Many modern objects are still blown in a traditional manner that leaves the mark of a punty rod on the base.  The "tell" that this is not an early piece is the color and type of glass, the non-utilitarian nature of the form (in that this piece would not "work" well) and most importantly, the "upside down" handle (where the handle is heavier at the lower attachment point than the upper attachment point).


----------



## woodswalker (Jun 18, 2010)

Well good to know info...but I still love it!!! And it's my favorite color to!!!


----------



## kungfufighter (Jun 18, 2010)

No reason not to love it.


----------



## woodswalker (Jun 18, 2010)

I do!!! Its purple[]


----------



## Poison_Us (Jun 18, 2010)

> ORIGINAL:  kungfufighter
> 
> Many modern objects are still blown in a traditional manner that leaves the mark of a punty rod on the base.  The "tell" that this is not an early piece is the color and type of glass, the non-utilitarian nature of the form (in that this piece would not "work" well) and most importantly, the "upside down" handle (where the handle is heavier at the lower attachment point than the upper attachment point).


 
 The handle info I would have never noticed just looking at it.


----------



## whiskeyman (Jun 25, 2010)

Woodswalker...nice little item. I believe it was made to mimic or be a copy of the early midwestern swirl bottles & flasks. Several of which can be seen on the below webpage.  I have also seen your pitcher in an aqua swirl as well as creamers and sugars in swirled blue glass , also made in Mexico.

midwestern swirl  
 http://earlyamericanglass.net/27101.html?*session*id*key*=*session*id*val*


----------



## woodswalker (Jun 25, 2010)

Excellent site Whiskeyman I found my bottle and it is rare!!!

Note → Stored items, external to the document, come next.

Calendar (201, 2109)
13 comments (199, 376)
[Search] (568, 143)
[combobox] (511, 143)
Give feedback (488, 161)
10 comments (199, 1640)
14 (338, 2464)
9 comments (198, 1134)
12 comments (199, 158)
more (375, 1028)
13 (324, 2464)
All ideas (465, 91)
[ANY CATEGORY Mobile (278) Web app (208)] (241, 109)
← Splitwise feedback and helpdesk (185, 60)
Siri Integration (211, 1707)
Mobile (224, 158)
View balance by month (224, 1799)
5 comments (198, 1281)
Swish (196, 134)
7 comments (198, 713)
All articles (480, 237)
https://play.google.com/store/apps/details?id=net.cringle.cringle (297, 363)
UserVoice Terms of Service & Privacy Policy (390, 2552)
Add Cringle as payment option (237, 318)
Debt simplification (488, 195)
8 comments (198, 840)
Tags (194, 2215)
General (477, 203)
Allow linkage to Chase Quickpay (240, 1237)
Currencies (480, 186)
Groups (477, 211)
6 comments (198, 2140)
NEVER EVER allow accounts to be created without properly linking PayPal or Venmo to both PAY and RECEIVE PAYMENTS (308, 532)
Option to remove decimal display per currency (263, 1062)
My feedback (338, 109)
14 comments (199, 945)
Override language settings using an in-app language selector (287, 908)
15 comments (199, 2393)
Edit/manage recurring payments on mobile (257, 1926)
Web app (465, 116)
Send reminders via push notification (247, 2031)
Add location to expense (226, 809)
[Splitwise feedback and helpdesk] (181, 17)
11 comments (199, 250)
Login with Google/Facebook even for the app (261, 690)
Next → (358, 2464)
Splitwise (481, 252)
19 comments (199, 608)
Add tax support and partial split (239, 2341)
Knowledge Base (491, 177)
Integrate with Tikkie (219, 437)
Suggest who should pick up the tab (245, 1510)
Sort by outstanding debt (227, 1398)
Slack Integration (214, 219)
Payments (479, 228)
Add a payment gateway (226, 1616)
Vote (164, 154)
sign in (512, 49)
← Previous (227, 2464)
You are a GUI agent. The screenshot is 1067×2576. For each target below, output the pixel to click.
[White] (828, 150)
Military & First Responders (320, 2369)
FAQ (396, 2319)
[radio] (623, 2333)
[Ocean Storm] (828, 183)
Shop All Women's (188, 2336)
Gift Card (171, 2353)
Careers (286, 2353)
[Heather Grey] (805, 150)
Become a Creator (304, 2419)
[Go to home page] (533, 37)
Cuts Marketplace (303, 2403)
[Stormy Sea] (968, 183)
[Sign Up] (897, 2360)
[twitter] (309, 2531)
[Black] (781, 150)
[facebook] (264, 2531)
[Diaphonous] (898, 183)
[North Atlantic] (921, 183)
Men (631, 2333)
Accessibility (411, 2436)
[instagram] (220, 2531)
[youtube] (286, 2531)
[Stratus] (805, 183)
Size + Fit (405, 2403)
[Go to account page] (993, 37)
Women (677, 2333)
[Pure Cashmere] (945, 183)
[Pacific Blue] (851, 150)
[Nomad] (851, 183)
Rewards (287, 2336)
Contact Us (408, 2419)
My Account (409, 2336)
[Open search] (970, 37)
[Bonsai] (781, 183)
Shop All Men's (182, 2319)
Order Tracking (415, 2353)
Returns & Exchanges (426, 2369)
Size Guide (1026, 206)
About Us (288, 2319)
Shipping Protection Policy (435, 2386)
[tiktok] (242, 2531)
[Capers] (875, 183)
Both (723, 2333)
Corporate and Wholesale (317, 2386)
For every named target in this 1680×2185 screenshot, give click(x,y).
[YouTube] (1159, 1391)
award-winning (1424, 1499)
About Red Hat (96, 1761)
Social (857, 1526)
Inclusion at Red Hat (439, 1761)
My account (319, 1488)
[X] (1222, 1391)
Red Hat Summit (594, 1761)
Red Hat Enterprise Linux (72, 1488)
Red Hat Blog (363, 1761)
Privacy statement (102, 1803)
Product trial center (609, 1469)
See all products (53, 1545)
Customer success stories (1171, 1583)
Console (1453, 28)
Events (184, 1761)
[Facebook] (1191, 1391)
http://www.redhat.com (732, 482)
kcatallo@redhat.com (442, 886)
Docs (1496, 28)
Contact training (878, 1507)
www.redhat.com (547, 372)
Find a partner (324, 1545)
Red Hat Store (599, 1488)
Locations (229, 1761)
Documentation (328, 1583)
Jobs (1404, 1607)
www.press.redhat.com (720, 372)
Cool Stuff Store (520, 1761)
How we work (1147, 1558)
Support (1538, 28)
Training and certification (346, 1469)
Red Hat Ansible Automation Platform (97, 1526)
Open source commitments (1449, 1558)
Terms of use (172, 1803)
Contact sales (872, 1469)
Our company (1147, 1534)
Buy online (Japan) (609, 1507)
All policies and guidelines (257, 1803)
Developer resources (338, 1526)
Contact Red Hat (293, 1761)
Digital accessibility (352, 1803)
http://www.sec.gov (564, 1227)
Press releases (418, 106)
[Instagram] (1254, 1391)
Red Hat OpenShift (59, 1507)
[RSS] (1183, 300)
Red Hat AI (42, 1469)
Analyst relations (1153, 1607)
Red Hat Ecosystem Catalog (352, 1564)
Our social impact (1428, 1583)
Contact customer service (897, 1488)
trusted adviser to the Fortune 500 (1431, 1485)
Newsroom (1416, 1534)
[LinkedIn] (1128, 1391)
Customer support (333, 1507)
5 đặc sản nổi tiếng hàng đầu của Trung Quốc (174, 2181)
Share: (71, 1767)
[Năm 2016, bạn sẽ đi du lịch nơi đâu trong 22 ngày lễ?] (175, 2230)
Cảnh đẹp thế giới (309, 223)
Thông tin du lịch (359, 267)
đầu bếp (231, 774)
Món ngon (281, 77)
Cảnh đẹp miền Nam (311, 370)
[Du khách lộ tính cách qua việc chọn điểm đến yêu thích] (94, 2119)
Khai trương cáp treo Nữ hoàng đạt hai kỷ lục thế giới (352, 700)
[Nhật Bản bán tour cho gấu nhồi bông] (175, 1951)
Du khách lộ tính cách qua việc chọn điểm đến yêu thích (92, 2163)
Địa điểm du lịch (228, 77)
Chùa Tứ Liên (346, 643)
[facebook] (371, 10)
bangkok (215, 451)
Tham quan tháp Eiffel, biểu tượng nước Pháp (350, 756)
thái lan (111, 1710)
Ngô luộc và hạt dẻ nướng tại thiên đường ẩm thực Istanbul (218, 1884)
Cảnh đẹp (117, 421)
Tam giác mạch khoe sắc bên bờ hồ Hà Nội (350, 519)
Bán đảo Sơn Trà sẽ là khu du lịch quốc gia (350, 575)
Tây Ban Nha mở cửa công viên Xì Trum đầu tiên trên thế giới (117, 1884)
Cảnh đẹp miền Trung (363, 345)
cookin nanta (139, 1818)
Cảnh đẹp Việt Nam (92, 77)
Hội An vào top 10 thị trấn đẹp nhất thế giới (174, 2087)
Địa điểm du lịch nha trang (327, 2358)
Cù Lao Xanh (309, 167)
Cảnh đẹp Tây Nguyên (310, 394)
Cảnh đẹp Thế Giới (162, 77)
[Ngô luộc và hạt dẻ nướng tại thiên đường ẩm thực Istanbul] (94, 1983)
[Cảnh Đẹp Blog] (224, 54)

*Extremely Rare - Midwest probably Pittsburgh, 16 ribs amethyst cruet,  ca 1800-1830. *Applied hallow handle, dark amethyst, tooled mouth  with pour spout pontil scar, height. 7 6/8 inches, dia. 5 1/2 inches.  These are very desirable among collectors and a must have for any  midwest collector. Loss to handle and a large crack along the back.  The  last one of these sold at Green Valley for 10K. *~SOLD~*


----------



## woodswalker (Jun 25, 2010)

Looks like the same one to me....What a beauty!! I love purple[][]


----------



## Wangan (Jun 25, 2010)

Wow! Congratulations! You need to check that spot thoroughly!


----------



## woodswalker (Jun 25, 2010)

Well to be honest...I found it in an antique store...but I'm going back tomorrow for more of my minni tea sets....( my true love) I need to think of a way to display them tho and make some cases!!!....Perfect time for ideas this weekend...i think its going to rain[&:]


----------



## woodswalker (Jun 25, 2010)

.....


----------



## Wangan (Jun 25, 2010)

Sorry about that last comment,wrong post.[&o]

 Thats a pretty piece no matter what.


----------



## Wangan (Jun 25, 2010)

You need an antique doll house to put them in.[]


----------



## mdavenport (Jun 25, 2010)

How about a shadowbox... make it seem as though you are looking down on a tabletop?  Of course you'd have to glue the dishes to the "tabletop."  Might look cool, though.
 Mike


----------